In 2007, worldwide sales of Fuzeon reached $267 million but dropped 34% in the first quarter of 2008 because of competition from new HIV drugs. In 2006, Roche stopped selling Hivid, which was launched in 1992 and was one of the first three HIV drugs marketed, as other treatments superseded it.

About 30 individual medicines or combinations are available to treat the 33 million people infected with HIV. Another 50 drugs are in clinical development, according to the industry trade group Pharmaceutical Research & Manufacturers of America. Market research from Datamonitor predicts the global HIV drug market will grow about 3.7% per year to $11.5 billion in 2016.

Roche will redeploy scientists in HIV research to other activities, its spokeswoman says. The company's virology efforts are largely focused on hepatitis C, with three products in clinical trials. If Roche identifies a significant HIV-related breakthrough outside the company, she says it would consider contributing in some way, as it did in developing Fuzeon with the biotech firm Trimeris.

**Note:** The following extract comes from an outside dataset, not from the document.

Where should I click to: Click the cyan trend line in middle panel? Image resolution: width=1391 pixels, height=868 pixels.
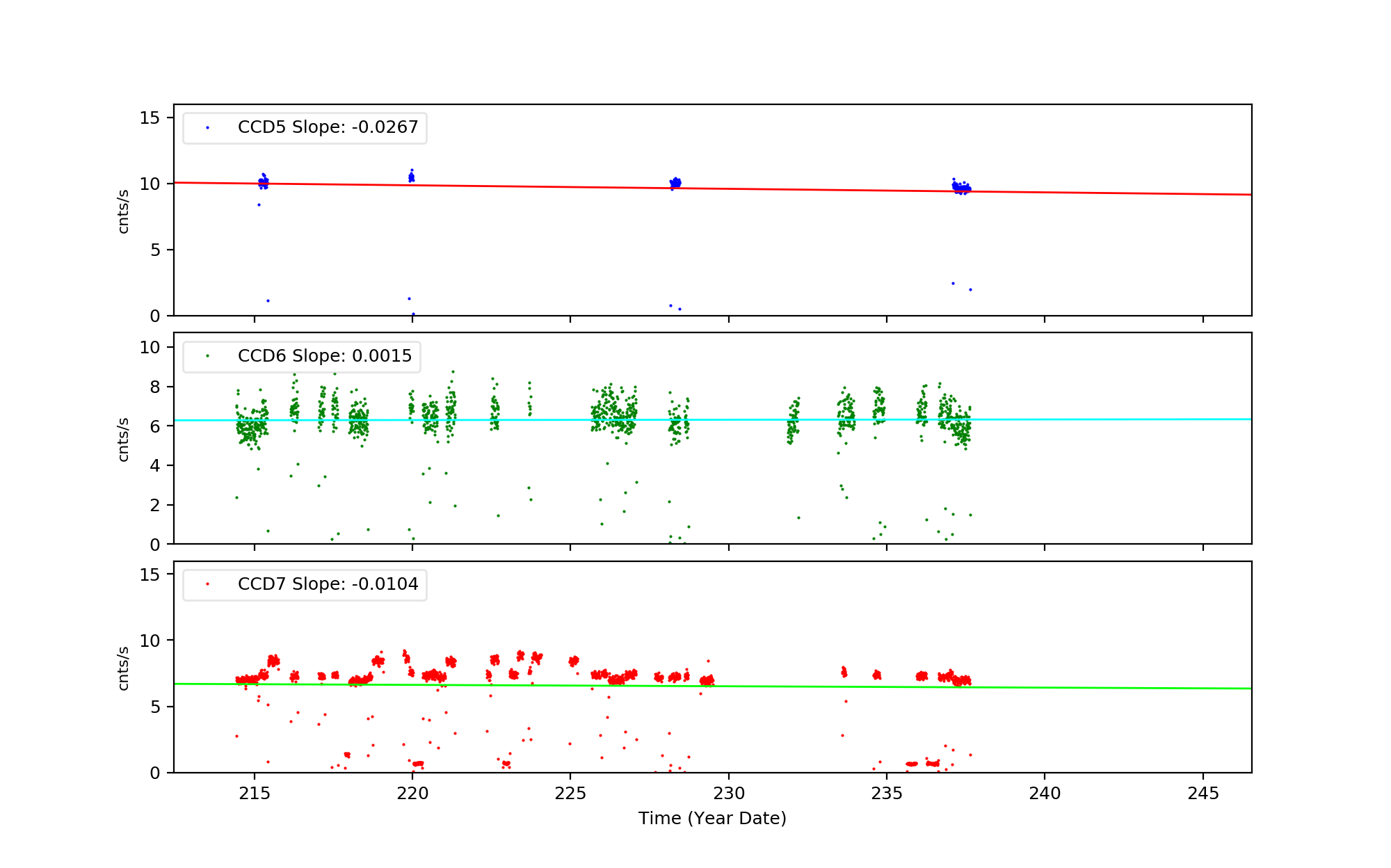pyautogui.click(x=1113, y=419)
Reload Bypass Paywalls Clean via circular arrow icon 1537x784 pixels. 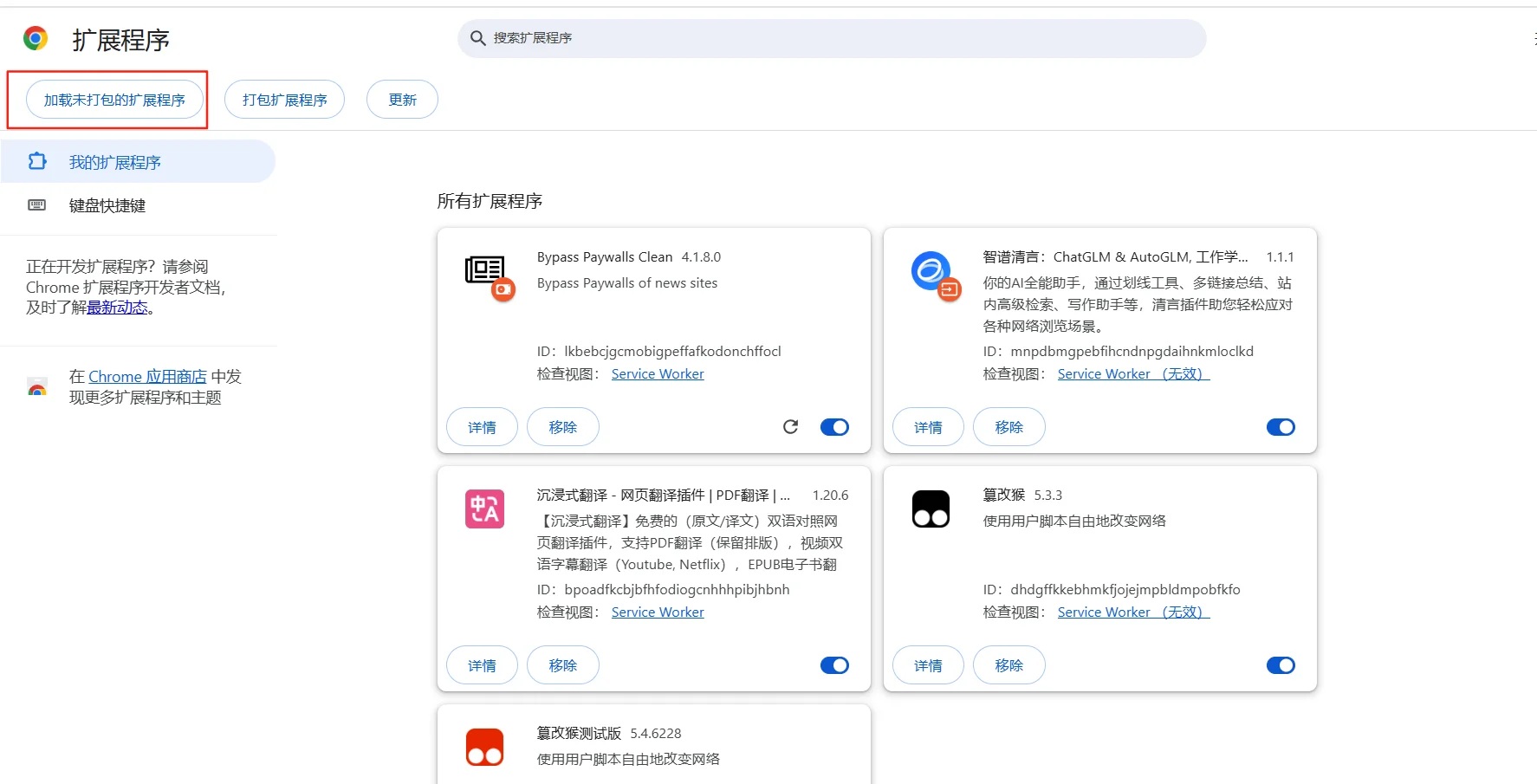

In the past, activists have targeted Roche for its drug-pricing policies in poor countries and the $25,000 annual cost for Fuzeon. The difficult-to-manufacture peptide drug was the first new treatment for drug-resistant patients, points out Jules Levin, executive director of the National AIDS Treatment Advocacy Project.

AIDS advocacy groups regret the loss of any research efforts. Although a burst of new drugs has hit the market in the past two years, the pipeline is actually pretty skimpy, says Peter Staley, founder of informational website AIDSmeds.com. Most candidates are only in early clinical trials. Roche's commitment to hepatitis C, however, is viewed as important because the disease is a leading cause of death for those people also infected with HIV.